Surrounded by recuperating soldiers and orderlies is Deb Wilson’s great-aunt Mary L. Keeler, also known as Molly. She served as nurse during the Spanish American War (1898-99) at Fort Monroe, Va., as well as in Cuba and Puerto Rico.
Deb knows this is her aunt, but the names of all the soldiers and other staff are unknown, as is the identity of the photographer.
Molly appears to be the only woman in the image. On the left is a small table with an American flag, a vase of flowers and other small items.
I never really know where some of these picture stories are going to take me. Now that I’ve started researching this image, I wonder about the purpose behind it. An article on “Women Nurses in the Spanish-American War” in Minerva: Quarterly Report on Women and the Military by Mercedes H. Graf (article date March 22, 2001, available on Highbeam.com) revealed that female nurses were a controversial topic during the war. Molly’s decision to use her nursing skills was a ground-breaking one.
Traditionally, since the end of the Civil War, men had done the nursing in the military. However, during the Spanish American War, Surgeon General George M. Stemberg knew that women nurses would be needed to help care for injured troops and those ill from yellow fever, malaria and typhoid.
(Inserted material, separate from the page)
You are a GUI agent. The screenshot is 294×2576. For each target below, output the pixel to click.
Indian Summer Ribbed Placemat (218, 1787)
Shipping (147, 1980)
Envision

According to the article, shortly after the start of the war, the military added 100 women nurses. Was Molly one of those women? Or could she have been among the 32 nurses who’d already had yellow fever and were sent to Cuba to help with the epidemic? There’s a bigger story in this photo than just the names of the men. This picture makes me want to know more about Molly and her service.
From the article, I learned that in 1898 the average nurse earned $30 a month plus a daily ration. By 1899, nursing applicants had to sign a one- year contract, and they received $40 a month for stateside service and an extra $10 per month for service outside the United States. Between April 25, 1898, and July 1, 1899, only 1,563 nurses served the more than 250,000 troops.
Tent hospitals such as the ward depicted here were commonplace. On the Nebraska GenWeb site is a list of Spanish American War Camps compiled by Fred Greguras.
Discovering the names of the men in the picture is a tough challenge. Spread the word about this picture, and let’s try to put names to their faces. Finding out more about Molly’s military service may provide a few leads.
Does an image in your family photos depict an important piece of American history? Take a closer look and find the Molly in your family.